People

Faculty

Naya Jones (she/her) / Primary Investigator & Studio Founder / is an Assistant Professor of Sociology at UCSC and Core Faculty in the Global and Community Health Program. She is a geographer and cultural worker who bridges theory and practice. Her solo and collaborative work foregrounds Black geographies of health, ecologies, and healing in North and Latin America. With an emphasis on “ways of knowing” and how they are embodied, she uses a range of methods, from plant collection and participatory film, to oral history and ritual art. Her work has been published in outlets such as ACME: An International Journal for Critical Geographies, Policy Futures in Education, Transactions of the Institute of British Geographers, Antipodeonline.org, Ofrenda Magazine, and Voices from the Ancestors: Xicanx and Latinx Spiritual Expressions and Practices. Her current book project focuses on Black botanical knowledge and the Great Migration. Learn more and follow the work at www.nayajones.com .

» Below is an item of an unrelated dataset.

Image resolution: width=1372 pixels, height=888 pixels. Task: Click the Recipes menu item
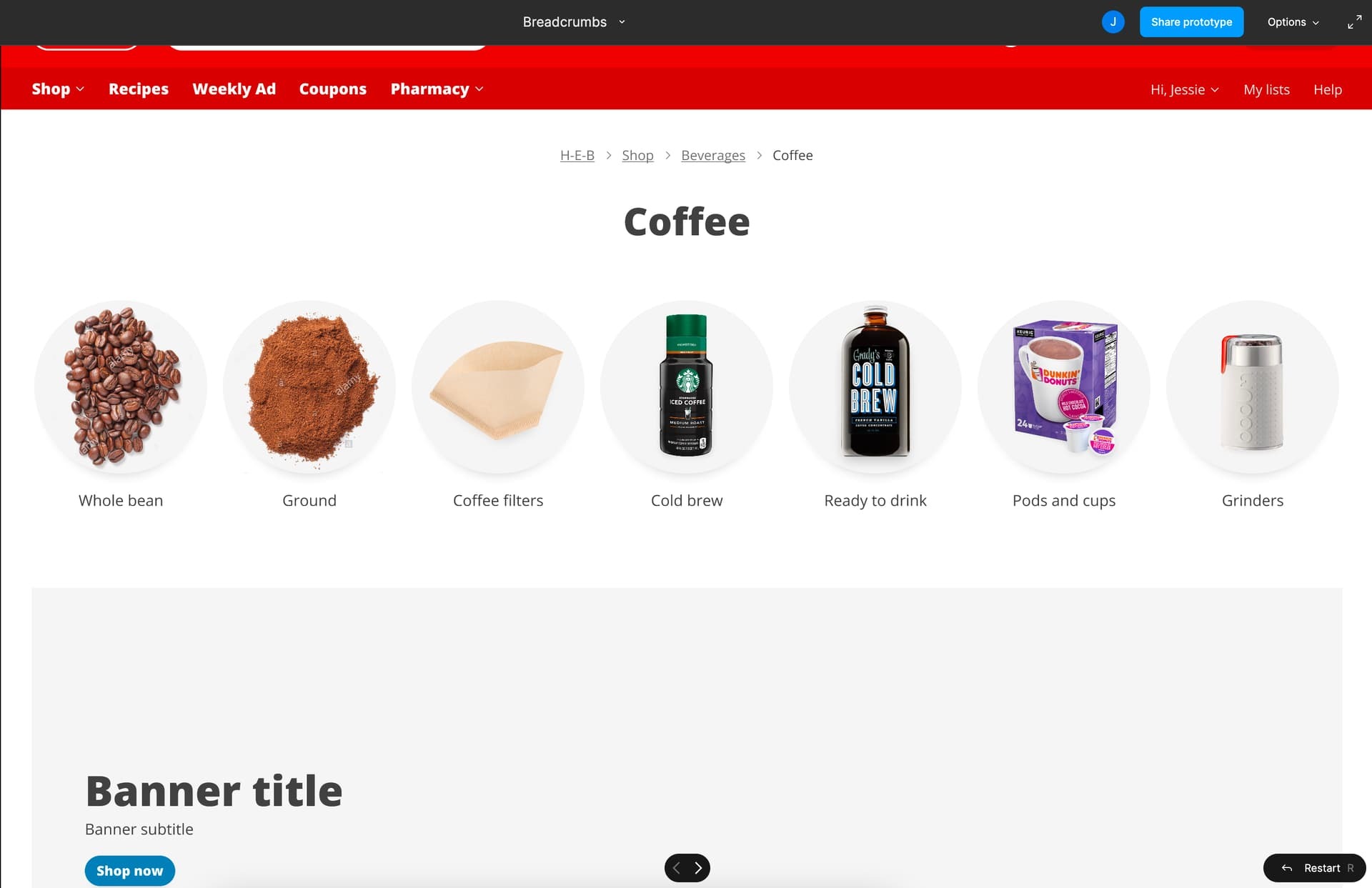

Graduate Student Researchers & Affiliates

Chris Lang (he/him) / Graduate Student Affiliate / aspires to overhaul a system of extraction-disposability-neglect and replace it with one of regeneration-circularity-respect. Through plastic, he explores the ways that physical waste is racialized across every node of the supply chain. He troubles neat human-animal-object categorizations to consider how commodity production, consumption, and disposal pathways reproduce necropolitical outcomes while simultaneously opening up opportunities for solidarity and refusal. Chris champions the promise and possibilities of collective zero waste, plant-based praxes. While conscious of the exclusivity of “ethical consumer movements,” he builds off Black Feminist theory to consider how petrochemical and industrial animal industries overdetermine anti-Blackness, patriarchal white supremacy, settler coloniality, speciesism, and ecocide. As such, he hopes to digest and reassemble the current individualizing narratives of sustainable consumption and reframe them through boycott/cooperative economics to galvanize efforts of abolition and decolonization. Visit Chris on-line: 
Betania Santos (she/her) / Graduate Student Researcher / is a PhD, Sociology student at UC Santa Cruz from La Puente, CA. Her doctoral research is centered on community healing and exploring how social justice organizing youth groups throughout California practice “healing”, as a mode for political justice. This work is strongly rooted in her own personal narrative, as healing spaces in her community have been crucial to her well being by offering sanctuary, tools for mental health, and overall empowerment. Betania also serves as the graduate coordinator for El Centro: Chicanx and Latinx Resource center at UCSC – in where she created Colibri Circles – a weekly woman of color holistic writing circle that centers wellness and community. Through sharing lived experience and building caring relations, Betania hopes to foster just and abundant futures for communities of color.